= Daniel Okimoto =

Japanese-American academic (b.1942)

Daniel Iwao Okimoto (born 1942) is a Japanese-American academic and political scientist.

==Early life==
Okimoto was born at the Santa Anita Assembly Center during the early stages of the World War II Internment of Japanese Americans. As an infant, he was sent along with his family to the Poston War Relocation Center in Arizona as part of the enforcement of Executive Order 9066.

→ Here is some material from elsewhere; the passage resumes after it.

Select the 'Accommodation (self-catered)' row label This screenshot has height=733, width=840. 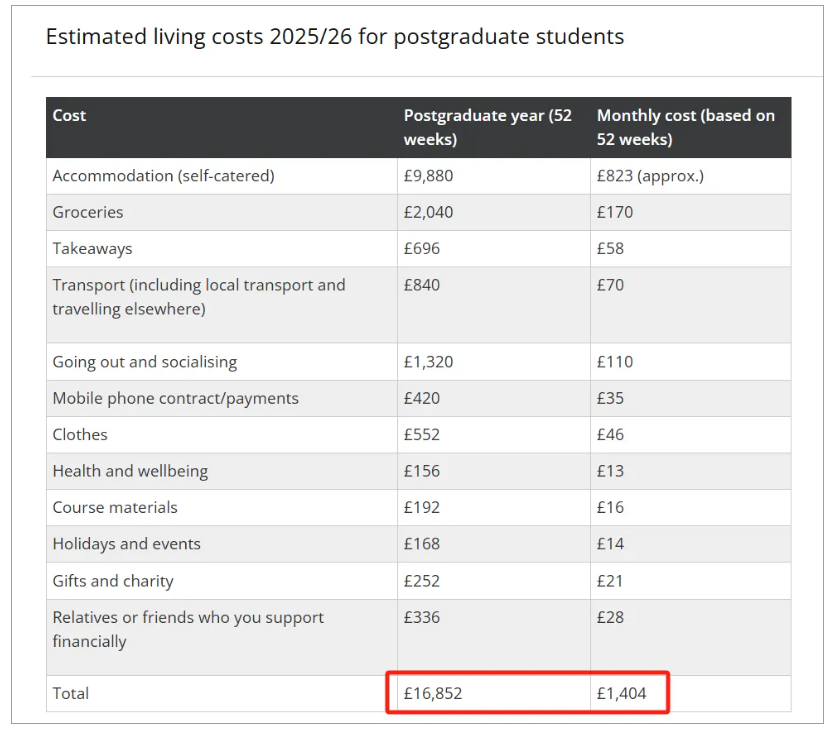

A roommate and friend of Bill Bradley at Princeton University, Okimoto graduated cum laude in 1965, and his postgraduate studies at Harvard University earned a master's degree in 1967. He continued his studies at the University of Tokyo from 1968 through 1970. His Ph.D. in political sciences was conferred by the University of Michigan in 1975.

==Academic career==
Okimoto is a Professor Emeritus in the Department of Political Science at Stanford University. He is also Director Emeritus and co-founder of the Walter H. Shorenstein Asia/Pacific Research Center (APARC) at Stanford University. Shorenstein APARC is part of the Freeman Spogli Institute for International Studies (FSI) at Stanford University.

==Selected works==

- 1988 -- The Japan-American Security Alliance: Prospect for the Twenty-First Century. 	Stanford: Asia/Pacific Research Center, Institute for International Studies, Stanford University.
- 1984 -- Competitive Edge: the Semiconductor Industry in the U.S. and Japan with Takuo Sugano, Franklin B. Weinstein, M. Thérèse Flaherty. Stanford: Stanford University Press. ISBN 978-0-8047-1225-5; OCLC 10640450
- 1971 -- American in Disguise. New York: Walker/Weatherhill. ISBN 978-0-8027-2438-0;

==Honors==
- Order of the Rising Sun, Gold Rays with Neck Ribbon, 2007.
- Prime Minister's Commendation, 2004.